Donnerstag, 29. August 2013

+++Wie Gehirnproteine das Gedächtnis beeinflussen, oder die Hoffnung auf neue Medikamente+++


Forscher konnten altersbedingten Gedächtnisverlust bei Mäusen rückgängig machen. Sie veränderten dafür die Menge eines speziellen Proteins im Gehirn. Die Ergebnisse der Studie lassen auf neue Therapien gegen die Vergesslichkeit im Alter hoffen.

Abnehmende Mengen eines bestimmten Hirnproteins könnten für die Vergesslichkeit im Alter verantwortlich sein. Das Ergebnis stütze die Annahme, dass sich der Gedächtnisschwund im Alter von den Mechanismen bei Alzheimer unterscheidet, schreibt eine Gruppe um den Nobelpreisträger Eric Kandel (83) im Fachmagazin “Science Translational Medicine”.

Das Protein RbAp48 bewirke, dass schwer zugängliche Abschnitte der Erbsubstanz ausgelesen werden, die für die Funktion der Neuronen und die Entstehung von Erinnerungen wichtig sind.

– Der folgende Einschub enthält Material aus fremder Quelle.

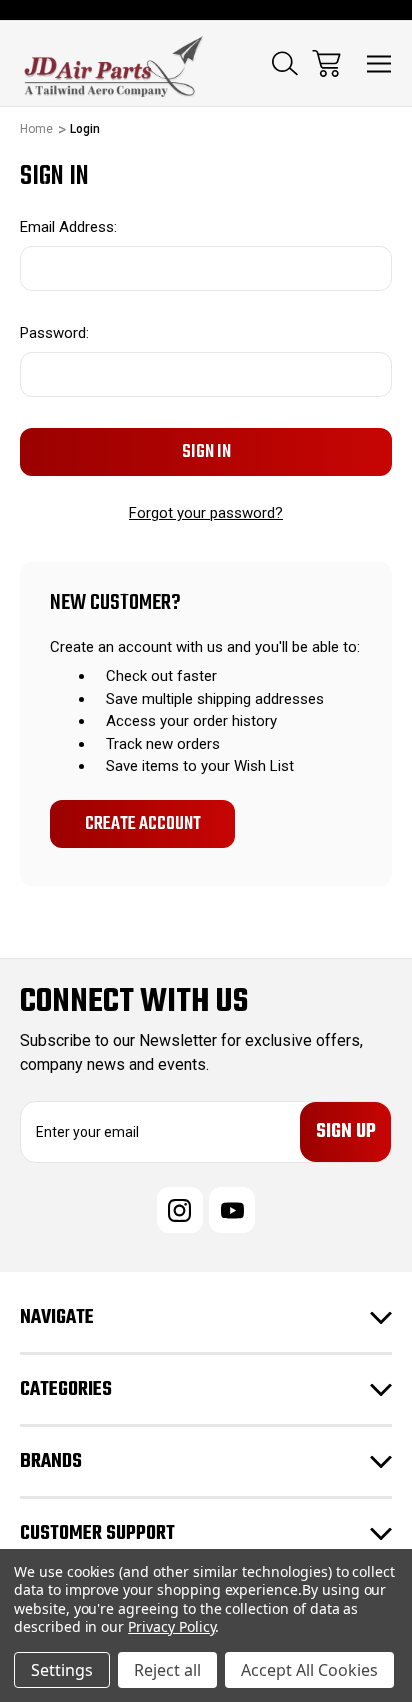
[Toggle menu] (379, 63)
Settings (62, 1670)
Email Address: (68, 227)
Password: (54, 333)
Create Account (143, 824)
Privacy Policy (171, 1626)
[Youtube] (232, 1210)
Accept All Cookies (309, 1670)
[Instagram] (180, 1210)
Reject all (167, 1670)
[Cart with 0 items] (326, 63)
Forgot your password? (206, 513)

Altersvergesslichkeit oder Alzheimer?

“Unsere Studie liefert überzeugende Beweise, dass die Altersvergesslichkeit nach eigenen Gesetzen funktioniert, fernab denen bei Alzheimer”, wird Kandel in einer Mitteilung zur Studie zitiert. Die Wissenschaftler des Columbia University Medical Center (CUMC) in New York hatten acht gesunde Gehirne untersucht.

Sie gehörten Menschen, die im Alter von 33 bis 88 Jahren gestorben waren und ihre Gehirne der Forschung überlassen hatten. Die Wissenschaftler konzentrierten sich dabei auf den Hippocampus, eine der evolutionär ältesten Strukturen im Gehirn, die stark an der Gedächtnisbildung mitwirkt. Auch Alzheimer wirkt sich auf die Strukturen dort aus.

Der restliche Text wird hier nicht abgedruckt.